## Source
--- START ---

# Need help rebuilding my dorm room!



## Joshbaker51 (Mar 25, 2011)

ok, so this past weekend I went home from college for the weekend. I come back to my dorm today to find it blew up! I can't hardly salvage anything after the bomb that Rock31 sent me. I was expecting 6 cigars and instead he hit me with 8! and they are great quality! I cannot wait to put a flame to em! 

Thank you so much Rock31! It means alot! now i gotta go clean up all the debris


----------



## Firedawg (Nov 8, 2010)

He hit you good! Ray has been known to vandalize mailboxes on occasion


----------



## max gas (Apr 11, 2011)

nice looking sticks, enjoy them. WTG Ray


----------



## Batista30 (Sep 13, 2010)

Some very nice cigars there Josh! It's funny how the cigars always survive the explosion no matter how much destruction was caused by the bomb.....lol.


----------



## Rock31 (Sep 30, 2010)

Glad you got em Josh, enjoy!


----------



## WyldKnyght (Apr 1, 2011)

Nice hit Ray...

Congrats Josh, enjoy


----------



## Joshbaker51 (Mar 25, 2011)

@firedawg- he really did hit me good! wow is all I can say!

@batista30- you know it is pretty funny how they always seem to survive.. not for long though 

haha i'm still just blown away with the generosity of this bomb! wow!


----------



## dirletra (Apr 14, 2009)

Congrats ma man!


----------



## David_ESM (May 11, 2011)

Some great looking sticks in there. Nice hit.


----------



## Boston Rog (Jan 5, 2011)

Lol your dorm got Rocked.ound:


----------



## tobacmon (May 17, 2007)

--- END ---

## Material
--- START ---

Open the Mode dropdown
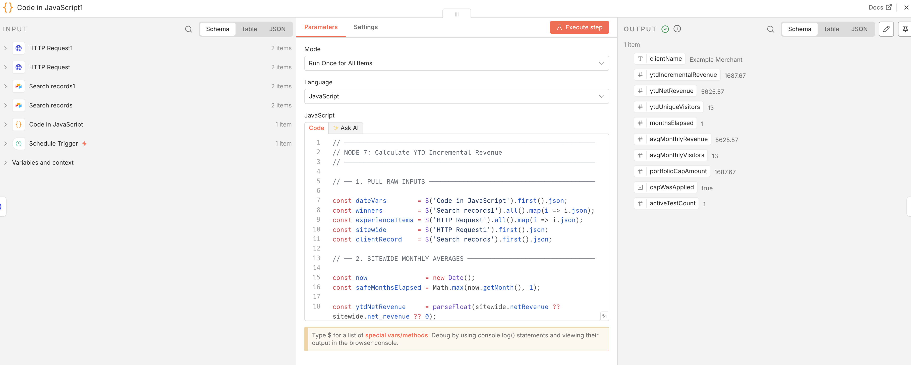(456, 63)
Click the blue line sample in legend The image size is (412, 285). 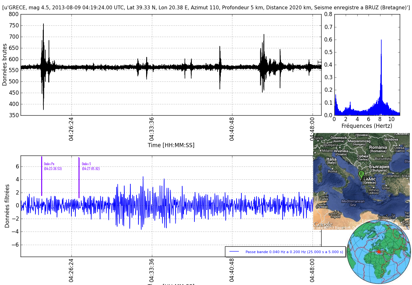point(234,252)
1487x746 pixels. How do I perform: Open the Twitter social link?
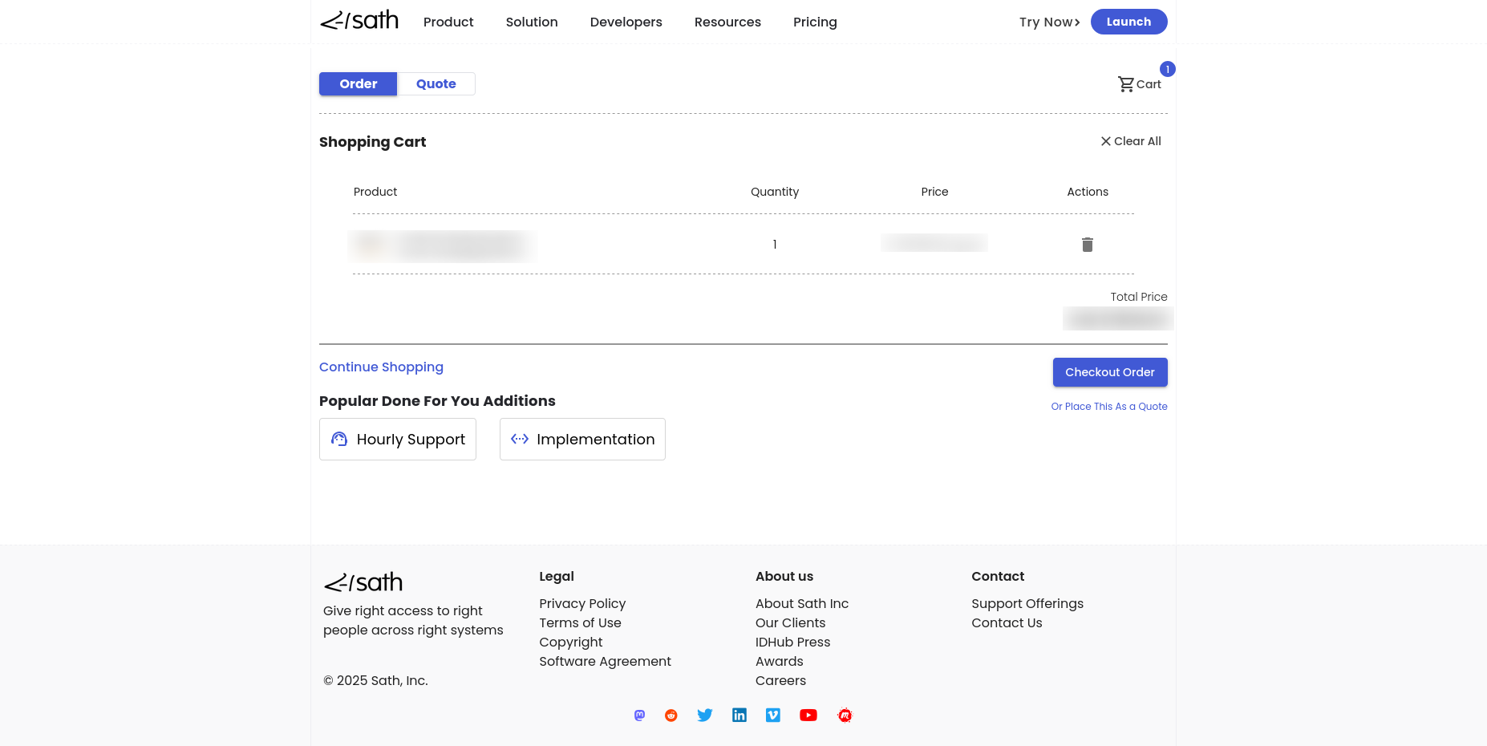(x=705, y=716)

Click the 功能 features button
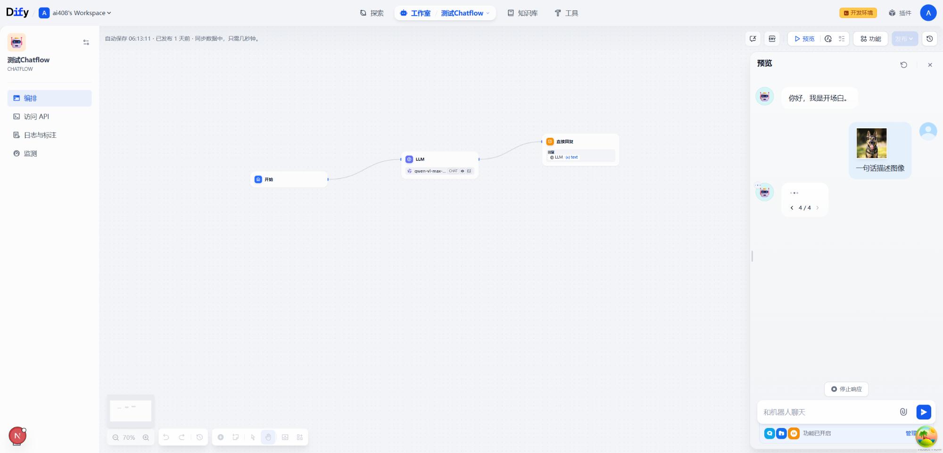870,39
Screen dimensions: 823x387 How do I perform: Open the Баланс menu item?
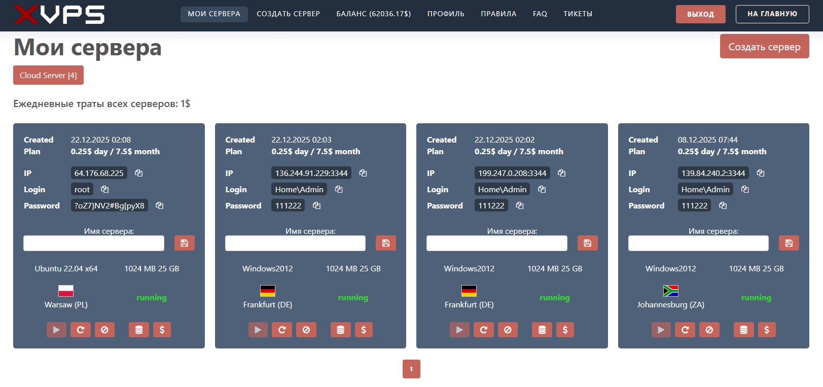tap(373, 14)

--- END ---
--- START ---

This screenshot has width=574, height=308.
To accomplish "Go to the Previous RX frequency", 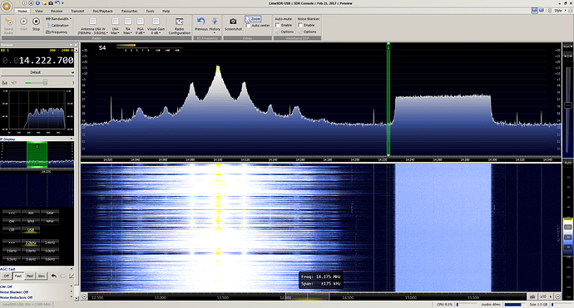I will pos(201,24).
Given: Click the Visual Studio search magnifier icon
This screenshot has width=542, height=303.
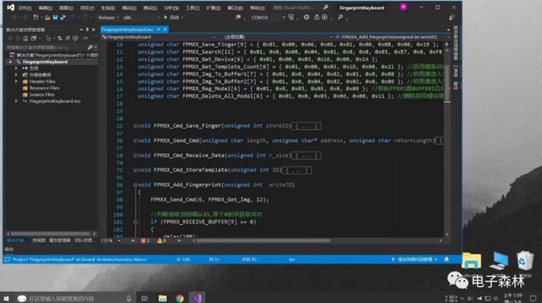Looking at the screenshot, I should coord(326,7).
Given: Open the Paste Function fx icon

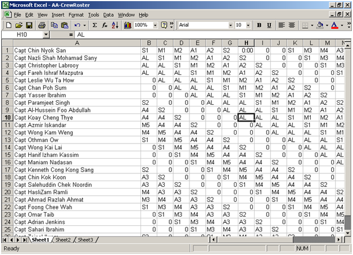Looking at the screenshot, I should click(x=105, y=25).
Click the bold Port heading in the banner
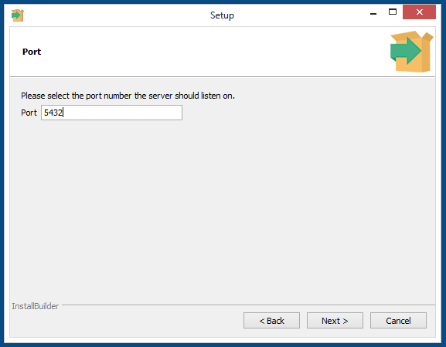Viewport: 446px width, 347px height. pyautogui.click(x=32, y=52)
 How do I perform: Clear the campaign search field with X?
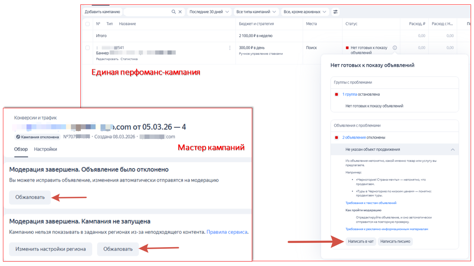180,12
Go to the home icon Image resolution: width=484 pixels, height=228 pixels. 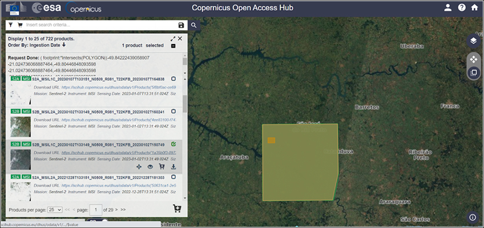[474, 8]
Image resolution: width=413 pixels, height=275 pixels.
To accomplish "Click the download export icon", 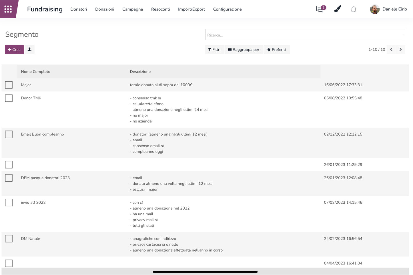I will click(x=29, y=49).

--- END ---

## Exercise objective
Carry on the forum thread about the cigar bomb from the point where it stops.

## Answer for this exercise
The Rock lay-th down the smack down--WTG Ray!!!!!


----------



## Dave.73 (Mar 25, 2010)

Nice looking bomb. Enjoy and well done Ray.


----------



## Rock31 (Sep 30, 2010)

Josh needed this bomb....now he can go and relax and not worry about finding something at the B&M for a few days


----------



## jeepersjeep (Apr 27, 2011)

Some great sticks there! Let us know what you think of that Dark Knight. I'm very interested in that one.

Great Bomb!!!!!


----------



## dr.dirty (Apr 21, 2011)

Ray is out of control


----------



## GeoffbCET (Mar 15, 2011)

It's just never ending destruction! Good job Ray!


----------



## Joshbaker51 (Mar 25, 2011)

@jeep- will do man!

@dr.dirty- yes he is. i still can't get over such generosity!


----------



## FWTX (Feb 9, 2011)

Rock31 said:


> Josh needed this bomb....now he can go and relax and not worry about finding something at the B&M for a few days


Good man Ray - but why you holdin back on the Ron Mexicos???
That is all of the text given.